A new MVNO called Miio has been launched in Mexico with a free basic service along the lines of that previously offered by FreedomPop, according to a report. The service, called, Saldo Free, comes with 50 MB of data, 100 minutes of calls to Mexican fixed line numbers and 10 SMS a month. Users need only acquire a SIM card for MXN 30.00 (US $1.61) and download the operator’s app (available in versions for iOS or Android) to access the bundle. Miio’s out-of-bundle rates are MXN 0.85 (US $0.05) per minute, per MB of data and per SMS. Credit will only be used after the free bundle has been consumed and can be topped up via the corresponding Miio debit card at any Oxxo store in Mexico.

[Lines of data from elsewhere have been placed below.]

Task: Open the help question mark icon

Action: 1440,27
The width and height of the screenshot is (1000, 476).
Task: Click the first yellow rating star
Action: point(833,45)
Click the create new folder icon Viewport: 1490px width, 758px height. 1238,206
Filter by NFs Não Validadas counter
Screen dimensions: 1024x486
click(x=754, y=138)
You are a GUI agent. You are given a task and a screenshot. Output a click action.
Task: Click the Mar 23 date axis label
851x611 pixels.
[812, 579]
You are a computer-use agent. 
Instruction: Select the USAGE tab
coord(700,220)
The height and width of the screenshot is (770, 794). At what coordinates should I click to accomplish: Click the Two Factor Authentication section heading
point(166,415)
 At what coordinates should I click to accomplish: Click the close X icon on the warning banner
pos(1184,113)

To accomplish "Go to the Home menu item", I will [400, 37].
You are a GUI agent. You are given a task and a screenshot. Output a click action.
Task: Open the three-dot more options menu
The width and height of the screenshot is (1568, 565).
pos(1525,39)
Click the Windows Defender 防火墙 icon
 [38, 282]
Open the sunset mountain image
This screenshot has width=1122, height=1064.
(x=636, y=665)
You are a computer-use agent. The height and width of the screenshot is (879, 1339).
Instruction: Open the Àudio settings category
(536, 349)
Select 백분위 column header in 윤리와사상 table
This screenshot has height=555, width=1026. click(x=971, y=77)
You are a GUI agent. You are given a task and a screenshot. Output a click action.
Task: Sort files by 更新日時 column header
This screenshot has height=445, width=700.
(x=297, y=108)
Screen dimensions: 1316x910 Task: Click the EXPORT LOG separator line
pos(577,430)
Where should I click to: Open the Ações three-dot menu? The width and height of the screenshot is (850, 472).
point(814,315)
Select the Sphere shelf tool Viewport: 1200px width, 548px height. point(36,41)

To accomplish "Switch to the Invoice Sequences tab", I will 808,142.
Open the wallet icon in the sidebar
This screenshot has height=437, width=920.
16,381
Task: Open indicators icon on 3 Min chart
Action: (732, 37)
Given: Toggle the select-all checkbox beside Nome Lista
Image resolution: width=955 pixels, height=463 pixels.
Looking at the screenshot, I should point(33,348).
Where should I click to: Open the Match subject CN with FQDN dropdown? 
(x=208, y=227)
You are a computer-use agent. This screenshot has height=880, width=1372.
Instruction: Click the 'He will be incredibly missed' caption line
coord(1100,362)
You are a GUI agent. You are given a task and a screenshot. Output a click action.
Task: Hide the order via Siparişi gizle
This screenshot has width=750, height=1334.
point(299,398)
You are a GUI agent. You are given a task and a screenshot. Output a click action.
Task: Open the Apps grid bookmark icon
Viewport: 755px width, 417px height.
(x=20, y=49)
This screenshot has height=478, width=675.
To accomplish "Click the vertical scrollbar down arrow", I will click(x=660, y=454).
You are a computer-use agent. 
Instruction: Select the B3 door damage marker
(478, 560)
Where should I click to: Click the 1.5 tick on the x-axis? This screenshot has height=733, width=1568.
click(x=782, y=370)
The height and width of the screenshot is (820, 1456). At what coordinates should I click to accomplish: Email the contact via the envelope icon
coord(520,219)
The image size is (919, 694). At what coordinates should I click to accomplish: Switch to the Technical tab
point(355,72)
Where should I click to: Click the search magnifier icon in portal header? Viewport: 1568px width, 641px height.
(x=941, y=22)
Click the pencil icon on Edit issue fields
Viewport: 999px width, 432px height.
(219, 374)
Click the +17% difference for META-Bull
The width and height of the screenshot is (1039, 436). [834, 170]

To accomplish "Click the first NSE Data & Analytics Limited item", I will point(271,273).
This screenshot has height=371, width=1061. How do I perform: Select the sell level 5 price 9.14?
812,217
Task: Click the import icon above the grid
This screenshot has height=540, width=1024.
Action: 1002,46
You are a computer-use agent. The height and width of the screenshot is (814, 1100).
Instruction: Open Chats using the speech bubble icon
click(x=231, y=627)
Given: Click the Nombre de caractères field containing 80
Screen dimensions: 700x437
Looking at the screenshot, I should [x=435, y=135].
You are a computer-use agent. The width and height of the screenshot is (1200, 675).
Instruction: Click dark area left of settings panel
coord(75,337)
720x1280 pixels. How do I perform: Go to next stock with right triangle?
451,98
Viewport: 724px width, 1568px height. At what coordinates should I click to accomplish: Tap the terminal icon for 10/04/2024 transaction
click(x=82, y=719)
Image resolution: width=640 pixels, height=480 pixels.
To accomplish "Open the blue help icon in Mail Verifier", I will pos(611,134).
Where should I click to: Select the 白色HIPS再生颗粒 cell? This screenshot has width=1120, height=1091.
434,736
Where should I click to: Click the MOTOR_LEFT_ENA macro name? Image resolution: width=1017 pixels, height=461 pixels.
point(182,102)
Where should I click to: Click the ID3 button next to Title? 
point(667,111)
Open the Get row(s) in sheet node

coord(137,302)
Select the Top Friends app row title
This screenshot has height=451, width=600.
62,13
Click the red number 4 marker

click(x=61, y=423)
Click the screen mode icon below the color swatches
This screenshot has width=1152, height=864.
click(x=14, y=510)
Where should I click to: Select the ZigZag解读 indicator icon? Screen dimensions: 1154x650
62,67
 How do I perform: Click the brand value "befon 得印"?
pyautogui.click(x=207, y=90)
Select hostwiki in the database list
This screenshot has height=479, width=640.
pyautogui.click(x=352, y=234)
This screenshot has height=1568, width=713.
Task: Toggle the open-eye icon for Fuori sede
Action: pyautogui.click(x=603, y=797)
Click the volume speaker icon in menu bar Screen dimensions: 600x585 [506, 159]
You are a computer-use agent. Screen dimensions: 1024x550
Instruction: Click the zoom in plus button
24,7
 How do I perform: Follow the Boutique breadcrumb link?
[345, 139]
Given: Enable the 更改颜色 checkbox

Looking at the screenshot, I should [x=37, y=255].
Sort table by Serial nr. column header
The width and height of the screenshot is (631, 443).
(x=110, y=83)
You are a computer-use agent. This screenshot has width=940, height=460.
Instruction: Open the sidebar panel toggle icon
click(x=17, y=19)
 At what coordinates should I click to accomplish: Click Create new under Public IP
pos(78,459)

U.S.-based FreedomPop, founded in 2011, has had success with its MVNO model, based on an introductory level of service offered without charge and higher levels that are paid for and drive revenue to the operator. FreedomPop has expanded within the U.S. and in 2016 entered the Spanish market and the U.K.
In Mexico, the “free” service idea is attractive for a number of reasons, including the fact that it is a relatively budget-minded market with a large number of users who still have a lot of room for growth in terms of data utilization. As of the end of 2017, the country had a total of 14 MVNOs at the end of 2017, accounting for 1.48 million active SIMs, for 1.3 percent of the market. That was up 68.7 percent compared to the end of 2016. The Mexican market, therefore, is far from saturated when it comes to MVNO penetration.
With Miio, the main issue is, will enough users not only sign up but use more than the allowances and continue with the service? It seems to us that the allowances are relatively small, perhaps too small, to give users a real sense that they have indeed gotten a “free” service at all. The fact that the only included voice calls are to Mexican landlines could be a deal-breaker, and while SMS are never expensive, an allowance of only 10 per month is so small as to approach meaninglessness. And in an era of streaming content and other data-intensive functionalities, 50 MB per month is also very low indeed. It is possible that very small allowances might be satisfactory to introductory-level users who are newcomers to any data use, but if there are not enough of these users, Miio may face consumer rejection unless it ups its numbers.